=== TASK ===
Write out all of the data below word for word, without changing or leaving out anything.

● ● ● ● ●

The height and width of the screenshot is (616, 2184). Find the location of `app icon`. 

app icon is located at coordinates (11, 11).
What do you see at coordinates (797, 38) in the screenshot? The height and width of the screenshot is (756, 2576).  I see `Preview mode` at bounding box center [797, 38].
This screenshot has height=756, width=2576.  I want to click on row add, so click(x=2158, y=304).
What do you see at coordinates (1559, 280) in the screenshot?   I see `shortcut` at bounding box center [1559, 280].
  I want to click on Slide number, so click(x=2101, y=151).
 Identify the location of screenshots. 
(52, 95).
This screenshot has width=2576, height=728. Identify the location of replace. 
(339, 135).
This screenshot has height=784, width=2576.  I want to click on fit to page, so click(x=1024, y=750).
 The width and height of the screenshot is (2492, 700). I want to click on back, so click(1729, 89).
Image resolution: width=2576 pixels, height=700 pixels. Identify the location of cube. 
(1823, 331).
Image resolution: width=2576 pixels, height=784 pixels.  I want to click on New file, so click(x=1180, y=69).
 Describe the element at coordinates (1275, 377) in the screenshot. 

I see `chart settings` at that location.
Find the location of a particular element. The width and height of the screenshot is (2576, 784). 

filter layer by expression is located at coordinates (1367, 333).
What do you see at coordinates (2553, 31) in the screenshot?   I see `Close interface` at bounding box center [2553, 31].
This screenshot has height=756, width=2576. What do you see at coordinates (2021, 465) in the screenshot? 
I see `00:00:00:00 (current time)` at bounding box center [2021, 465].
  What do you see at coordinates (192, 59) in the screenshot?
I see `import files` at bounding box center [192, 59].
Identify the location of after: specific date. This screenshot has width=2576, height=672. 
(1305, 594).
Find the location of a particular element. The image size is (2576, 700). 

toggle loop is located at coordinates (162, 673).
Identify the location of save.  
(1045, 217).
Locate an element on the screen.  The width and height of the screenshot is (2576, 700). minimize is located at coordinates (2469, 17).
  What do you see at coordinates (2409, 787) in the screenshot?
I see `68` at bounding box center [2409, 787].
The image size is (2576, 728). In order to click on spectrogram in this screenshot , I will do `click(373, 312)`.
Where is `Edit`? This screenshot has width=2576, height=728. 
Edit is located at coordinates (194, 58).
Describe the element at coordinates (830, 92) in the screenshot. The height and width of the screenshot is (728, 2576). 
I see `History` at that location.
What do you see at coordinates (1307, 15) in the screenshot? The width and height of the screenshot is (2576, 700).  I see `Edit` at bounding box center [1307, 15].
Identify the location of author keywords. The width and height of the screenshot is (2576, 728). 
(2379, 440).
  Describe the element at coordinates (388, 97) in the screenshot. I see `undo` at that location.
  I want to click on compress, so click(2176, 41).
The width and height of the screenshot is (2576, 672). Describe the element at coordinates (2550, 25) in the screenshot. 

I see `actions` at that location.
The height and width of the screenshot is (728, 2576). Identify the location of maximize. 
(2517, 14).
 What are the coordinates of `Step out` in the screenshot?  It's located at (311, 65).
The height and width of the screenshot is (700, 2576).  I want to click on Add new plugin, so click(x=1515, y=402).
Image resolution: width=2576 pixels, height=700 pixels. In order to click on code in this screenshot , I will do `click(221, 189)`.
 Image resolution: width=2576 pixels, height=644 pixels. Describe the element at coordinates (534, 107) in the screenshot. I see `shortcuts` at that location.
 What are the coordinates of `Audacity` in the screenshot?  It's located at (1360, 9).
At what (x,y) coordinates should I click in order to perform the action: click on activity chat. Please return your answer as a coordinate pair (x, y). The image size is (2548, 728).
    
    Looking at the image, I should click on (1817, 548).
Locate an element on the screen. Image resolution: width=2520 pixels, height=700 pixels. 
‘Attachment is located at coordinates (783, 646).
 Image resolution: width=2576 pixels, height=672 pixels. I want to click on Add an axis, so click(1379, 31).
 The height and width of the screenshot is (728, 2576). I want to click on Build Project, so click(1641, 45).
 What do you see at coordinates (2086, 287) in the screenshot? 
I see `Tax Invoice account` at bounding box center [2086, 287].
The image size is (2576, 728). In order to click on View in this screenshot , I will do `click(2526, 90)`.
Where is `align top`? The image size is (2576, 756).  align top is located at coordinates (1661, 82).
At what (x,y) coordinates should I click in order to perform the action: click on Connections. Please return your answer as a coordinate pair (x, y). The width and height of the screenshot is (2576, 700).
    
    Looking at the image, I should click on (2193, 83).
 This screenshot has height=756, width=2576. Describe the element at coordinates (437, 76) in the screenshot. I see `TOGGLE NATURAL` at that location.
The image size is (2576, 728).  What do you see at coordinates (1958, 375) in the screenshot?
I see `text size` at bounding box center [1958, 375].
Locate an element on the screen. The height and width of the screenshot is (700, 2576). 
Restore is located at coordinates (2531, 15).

● ● ● ● ●

=== EXERCISE ANSWER ===
The height and width of the screenshot is (616, 2184). Find the location of `app icon`. 

app icon is located at coordinates (11, 11).
What do you see at coordinates (797, 38) in the screenshot? The height and width of the screenshot is (756, 2576).  I see `Preview mode` at bounding box center [797, 38].
This screenshot has height=756, width=2576.  I want to click on row add, so click(x=2158, y=304).
What do you see at coordinates (1559, 280) in the screenshot?   I see `shortcut` at bounding box center [1559, 280].
  I want to click on Slide number, so click(x=2101, y=151).
 Identify the location of screenshots. 
(52, 95).
This screenshot has width=2576, height=728. Identify the location of replace. 
(339, 135).
This screenshot has height=784, width=2576.  I want to click on fit to page, so click(x=1024, y=750).
 The width and height of the screenshot is (2492, 700). I want to click on back, so click(1729, 89).
Image resolution: width=2576 pixels, height=700 pixels. Identify the location of cube. 
(1823, 331).
Image resolution: width=2576 pixels, height=784 pixels.  I want to click on New file, so click(x=1180, y=69).
 Describe the element at coordinates (1275, 377) in the screenshot. 

I see `chart settings` at that location.
Find the location of a particular element. The width and height of the screenshot is (2576, 784). 

filter layer by expression is located at coordinates (1367, 333).
What do you see at coordinates (2553, 31) in the screenshot?   I see `Close interface` at bounding box center [2553, 31].
This screenshot has height=756, width=2576. What do you see at coordinates (2021, 465) in the screenshot? 
I see `00:00:00:00 (current time)` at bounding box center [2021, 465].
  What do you see at coordinates (192, 59) in the screenshot?
I see `import files` at bounding box center [192, 59].
Identify the location of after: specific date. This screenshot has width=2576, height=672. 
(1305, 594).
Find the location of a particular element. The image size is (2576, 700). 

toggle loop is located at coordinates (162, 673).
Identify the location of save.  
(1045, 217).
Locate an element on the screen.  The width and height of the screenshot is (2576, 700). minimize is located at coordinates (2469, 17).
  What do you see at coordinates (2409, 787) in the screenshot?
I see `68` at bounding box center [2409, 787].
The image size is (2576, 728). In order to click on spectrogram in this screenshot , I will do `click(373, 312)`.
Where is `Edit`? This screenshot has width=2576, height=728. 
Edit is located at coordinates (194, 58).
Describe the element at coordinates (830, 92) in the screenshot. The height and width of the screenshot is (728, 2576). 
I see `History` at that location.
What do you see at coordinates (1307, 15) in the screenshot? The width and height of the screenshot is (2576, 700).  I see `Edit` at bounding box center [1307, 15].
Identify the location of author keywords. The width and height of the screenshot is (2576, 728). 
(2379, 440).
  Describe the element at coordinates (388, 97) in the screenshot. I see `undo` at that location.
  I want to click on compress, so click(2176, 41).
The width and height of the screenshot is (2576, 672). Describe the element at coordinates (2550, 25) in the screenshot. 

I see `actions` at that location.
The height and width of the screenshot is (728, 2576). Identify the location of maximize. 
(2517, 14).
 What are the coordinates of `Step out` in the screenshot?  It's located at (311, 65).
The height and width of the screenshot is (700, 2576).  I want to click on Add new plugin, so click(x=1515, y=402).
Image resolution: width=2576 pixels, height=700 pixels. In order to click on code in this screenshot , I will do `click(221, 189)`.
 Image resolution: width=2576 pixels, height=644 pixels. Describe the element at coordinates (534, 107) in the screenshot. I see `shortcuts` at that location.
 What are the coordinates of `Audacity` in the screenshot?  It's located at (1360, 9).
At what (x,y) coordinates should I click in order to perform the action: click on activity chat. Please return your answer as a coordinate pair (x, y). The image size is (2548, 728).
    
    Looking at the image, I should click on (1817, 548).
Locate an element on the screen. Image resolution: width=2520 pixels, height=700 pixels. 
‘Attachment is located at coordinates (783, 646).
 Image resolution: width=2576 pixels, height=672 pixels. I want to click on Add an axis, so click(1379, 31).
 The height and width of the screenshot is (728, 2576). I want to click on Build Project, so click(1641, 45).
 What do you see at coordinates (2086, 287) in the screenshot? 
I see `Tax Invoice account` at bounding box center [2086, 287].
The image size is (2576, 728). In order to click on View in this screenshot , I will do `click(2526, 90)`.
Where is `align top`? The image size is (2576, 756).  align top is located at coordinates (1661, 82).
At what (x,y) coordinates should I click in order to perform the action: click on Connections. Please return your answer as a coordinate pair (x, y). The width and height of the screenshot is (2576, 700).
    
    Looking at the image, I should click on (2193, 83).
 This screenshot has height=756, width=2576. Describe the element at coordinates (437, 76) in the screenshot. I see `TOGGLE NATURAL` at that location.
The image size is (2576, 728).  What do you see at coordinates (1958, 375) in the screenshot?
I see `text size` at bounding box center [1958, 375].
Locate an element on the screen. The height and width of the screenshot is (700, 2576). 
Restore is located at coordinates (2531, 15).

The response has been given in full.